--- BEGIN Provided entries ---
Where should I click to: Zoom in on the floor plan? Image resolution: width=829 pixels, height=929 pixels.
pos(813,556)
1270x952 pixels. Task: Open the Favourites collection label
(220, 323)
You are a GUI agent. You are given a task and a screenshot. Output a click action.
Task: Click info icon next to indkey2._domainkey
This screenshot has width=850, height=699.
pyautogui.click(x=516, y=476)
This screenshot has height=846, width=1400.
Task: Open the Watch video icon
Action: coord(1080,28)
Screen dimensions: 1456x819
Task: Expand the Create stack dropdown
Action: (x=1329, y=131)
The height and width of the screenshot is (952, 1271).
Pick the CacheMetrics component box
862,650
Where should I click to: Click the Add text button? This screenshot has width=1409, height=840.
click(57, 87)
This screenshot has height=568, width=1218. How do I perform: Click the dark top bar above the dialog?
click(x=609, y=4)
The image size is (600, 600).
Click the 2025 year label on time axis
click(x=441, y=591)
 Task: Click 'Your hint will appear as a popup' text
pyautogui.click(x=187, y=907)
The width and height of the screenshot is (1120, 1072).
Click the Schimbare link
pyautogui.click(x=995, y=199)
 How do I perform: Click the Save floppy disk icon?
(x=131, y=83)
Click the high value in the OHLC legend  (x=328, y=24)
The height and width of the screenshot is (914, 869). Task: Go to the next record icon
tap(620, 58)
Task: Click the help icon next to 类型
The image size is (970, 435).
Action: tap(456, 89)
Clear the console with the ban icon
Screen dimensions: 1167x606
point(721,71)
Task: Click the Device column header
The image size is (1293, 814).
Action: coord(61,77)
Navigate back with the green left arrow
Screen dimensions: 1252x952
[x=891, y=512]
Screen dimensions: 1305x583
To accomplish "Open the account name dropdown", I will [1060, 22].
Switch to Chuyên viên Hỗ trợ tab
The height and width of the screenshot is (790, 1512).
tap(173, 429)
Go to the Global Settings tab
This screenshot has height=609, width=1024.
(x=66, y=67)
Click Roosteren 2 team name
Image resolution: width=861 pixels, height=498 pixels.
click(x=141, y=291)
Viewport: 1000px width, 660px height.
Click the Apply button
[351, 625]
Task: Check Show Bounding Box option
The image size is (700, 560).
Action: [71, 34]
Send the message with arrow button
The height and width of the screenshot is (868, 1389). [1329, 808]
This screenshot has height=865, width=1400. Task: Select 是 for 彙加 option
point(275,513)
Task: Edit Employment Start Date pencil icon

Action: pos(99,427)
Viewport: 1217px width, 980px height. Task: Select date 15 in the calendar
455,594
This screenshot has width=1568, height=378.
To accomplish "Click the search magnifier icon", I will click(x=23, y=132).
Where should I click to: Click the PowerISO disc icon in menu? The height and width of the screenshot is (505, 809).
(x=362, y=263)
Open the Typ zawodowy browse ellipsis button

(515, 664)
--- END Provided entries ---
• [What the task asks] Copy out the material verbatim, starting at the line containing "This screenshot has height=568, width=1218." and ending at the line containing "Action: coord(61,77)", with both of those lines included.

• [Answer to this exercise]
This screenshot has height=568, width=1218. How do I perform: Click the dark top bar above the dialog?
click(x=609, y=4)
The image size is (600, 600).
Click the 2025 year label on time axis
click(x=441, y=591)
 Task: Click 'Your hint will appear as a popup' text
pyautogui.click(x=187, y=907)
The width and height of the screenshot is (1120, 1072).
Click the Schimbare link
pyautogui.click(x=995, y=199)
 How do I perform: Click the Save floppy disk icon?
(x=131, y=83)
Click the high value in the OHLC legend  (x=328, y=24)
The height and width of the screenshot is (914, 869). Task: Go to the next record icon
tap(620, 58)
Task: Click the help icon next to 类型
The image size is (970, 435).
Action: tap(456, 89)
Clear the console with the ban icon
Screen dimensions: 1167x606
point(721,71)
Task: Click the Device column header
The image size is (1293, 814).
Action: coord(61,77)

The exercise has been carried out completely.